Two dimensional Nearly de Sitter gravity (1904.01911v3)

Abstract: We study some aspects of the de Sitter version of Jackiw-Teitelboim gravity. Though we do not have propagating gravitons, we have a boundary mode when we compute observables with a fixed dilaton and metric at the boundary. We compute the no-boundary wavefunctions and probability measures to all orders in perturbation theory. We also discuss contributions from different topologies, borrowing recent results by Saad, Shenker and Stanford. We discuss how the boundary mode leads to gravitational corrections to cosmological observables when we add matter. Finally, starting from a four dimensional gravity theory with a positive cosmological constant, we consider a nearly extremal black hole and argue that some observables are dominated by the two dimensional nearly de Sitter gravity dynamics.

Overview of Two Dimensional Nearly de Sitter Gravity

The paper explores aspects of Jackiw-Teitelboim (JT) gravity in two-dimensional de Sitter space (dS$_2$). It explores the implications of coupling matter and gravity within this framework, evaluates the gravitational corrections to matter correlators, and connects the findings with higher-dimensional settings, particularly four-dimensional gravity theories with positive cosmological constants. The analysis circumvents propagating degrees of freedom by focusing on boundary modes to compute observables and explores contributions from various topologies.

Classical Wavefunction and Quantum Corrections

The classical wavefunction of the universe is computed under the Hartle-Hawking no-boundary proposal, starting from known solutions in global dS$_2$ space. The wavefunction is expressed as a function of the proper length of a spatial slice with a constant dilaton value, considering both growing modes and oscillatory phases due to the expanding cosmological background. Quantum corrections are incorporated using the dynamics of boundary reparametrization modes via the Schwarzian action, analogous to methods employed in AdS$_2$ contexts.

Sum Over Topologies

The paper extends computations to include sums over topologies, inspired by recent results on JT gravity in AdS$_2$. It leverages the analytic continuation of both space and action to encapsulate contributions from configurations that can be reinterpreted from the AdS context into the de Sitter setting.
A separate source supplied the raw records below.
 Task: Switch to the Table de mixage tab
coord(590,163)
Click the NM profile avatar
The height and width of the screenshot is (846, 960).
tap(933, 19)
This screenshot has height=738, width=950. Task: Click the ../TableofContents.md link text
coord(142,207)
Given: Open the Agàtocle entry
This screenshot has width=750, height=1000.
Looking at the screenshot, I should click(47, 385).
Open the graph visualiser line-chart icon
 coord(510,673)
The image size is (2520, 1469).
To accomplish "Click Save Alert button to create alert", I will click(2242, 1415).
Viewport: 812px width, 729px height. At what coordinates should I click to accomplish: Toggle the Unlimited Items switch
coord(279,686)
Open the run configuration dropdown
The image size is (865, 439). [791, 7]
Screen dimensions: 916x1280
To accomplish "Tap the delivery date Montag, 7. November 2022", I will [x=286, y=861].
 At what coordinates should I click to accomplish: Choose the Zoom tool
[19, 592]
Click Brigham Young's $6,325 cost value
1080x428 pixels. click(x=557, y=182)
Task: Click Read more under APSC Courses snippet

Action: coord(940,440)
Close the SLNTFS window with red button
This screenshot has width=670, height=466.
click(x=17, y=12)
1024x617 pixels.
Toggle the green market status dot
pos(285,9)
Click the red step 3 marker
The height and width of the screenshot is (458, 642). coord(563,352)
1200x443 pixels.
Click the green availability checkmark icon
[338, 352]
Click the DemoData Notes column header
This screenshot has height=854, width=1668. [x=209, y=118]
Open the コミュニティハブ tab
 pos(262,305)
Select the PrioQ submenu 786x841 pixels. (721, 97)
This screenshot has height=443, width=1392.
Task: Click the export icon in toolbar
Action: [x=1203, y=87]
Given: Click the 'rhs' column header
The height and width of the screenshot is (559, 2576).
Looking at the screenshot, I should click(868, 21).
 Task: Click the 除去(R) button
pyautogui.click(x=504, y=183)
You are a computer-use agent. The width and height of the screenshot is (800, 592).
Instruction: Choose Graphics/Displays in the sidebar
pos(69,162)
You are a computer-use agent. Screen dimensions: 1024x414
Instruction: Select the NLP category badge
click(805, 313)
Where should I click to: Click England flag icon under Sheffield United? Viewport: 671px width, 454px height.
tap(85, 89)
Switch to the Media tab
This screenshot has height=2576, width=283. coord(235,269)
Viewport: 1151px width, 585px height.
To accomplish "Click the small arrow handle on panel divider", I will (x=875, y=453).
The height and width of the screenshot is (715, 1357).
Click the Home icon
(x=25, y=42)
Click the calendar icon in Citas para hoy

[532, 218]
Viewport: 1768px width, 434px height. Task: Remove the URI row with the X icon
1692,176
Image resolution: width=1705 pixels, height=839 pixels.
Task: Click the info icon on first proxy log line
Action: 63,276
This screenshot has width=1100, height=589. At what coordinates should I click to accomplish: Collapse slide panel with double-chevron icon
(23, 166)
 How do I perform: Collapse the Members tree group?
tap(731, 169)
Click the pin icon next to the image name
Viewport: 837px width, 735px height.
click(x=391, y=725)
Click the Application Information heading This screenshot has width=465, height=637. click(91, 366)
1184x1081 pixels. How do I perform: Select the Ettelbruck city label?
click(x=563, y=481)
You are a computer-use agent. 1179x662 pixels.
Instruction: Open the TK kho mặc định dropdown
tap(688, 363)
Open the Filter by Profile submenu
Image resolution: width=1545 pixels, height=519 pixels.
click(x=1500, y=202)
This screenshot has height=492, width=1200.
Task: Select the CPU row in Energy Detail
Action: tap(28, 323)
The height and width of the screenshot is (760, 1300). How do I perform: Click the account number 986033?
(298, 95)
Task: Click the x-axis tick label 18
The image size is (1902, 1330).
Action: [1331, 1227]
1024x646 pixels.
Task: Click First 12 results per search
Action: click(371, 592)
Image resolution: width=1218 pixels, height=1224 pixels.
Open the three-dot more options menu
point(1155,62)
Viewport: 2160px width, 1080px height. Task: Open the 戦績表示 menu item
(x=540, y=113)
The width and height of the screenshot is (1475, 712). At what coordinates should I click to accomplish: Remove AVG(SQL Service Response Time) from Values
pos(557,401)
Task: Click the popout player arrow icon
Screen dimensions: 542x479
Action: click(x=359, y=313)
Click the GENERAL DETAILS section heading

This leads to the novel suggestion that geometries characterizing the JT gravity in JT-AdS$_2$ sum over all topologies mirror those in JT-dS$_2$, albeit with differing observable implications due to the sign change characteristic of Lorentzian dS background.

Relation to Four Dimensional Gravity and Matter Correlators

Moving beyond two dimensions, the JT theory is connected to nearly extremal black hole solutions in four-dimensional de Sitter space, finding possible interpretations of the universe's wavefunction as systems of coupled oscillators or random matrices. The paper evaluates correlations in nearly dS$_2$, revealing that gravitational effects influence long-distance correlators. Analytical techniques employed showcase reduced two-dimensional calculations that maintain relevance in broader cosmological models.

Technical Contributions and Computational Framework

The paper's robust technical contribution lies in elucidating the Schwarzian dynamics, examining gravitational modes in two dimensions that, while classically vanishing, are pertinent in quantum corrected scenarios. Such reconstructions of dS$_2$ properties offer insights into matter dynamics and gravitational interactions within cosmological models, where direct computation may be infeasible due to scale and complexity. This groundwork allows for consistent speculation on the future development of these theories, potentially extending into realms of quantum gravity and cosmological histories.

In conclusion, the paper analyzes how JT gravity's dS$_2$ character fundamentally alters familiar results, provides a pathway to address cosmological boundary conditions, and speculates in alignment with known theoretical frameworks, like dS/CFT correspondence and holography, while adjusting for the shifted focus from anti-de Sitter space properties. Future research could potentially explore deeper interconnections between JT gravity configurations and higher-dimensional cosmological models, or those within disparate gravitational potential landscapes.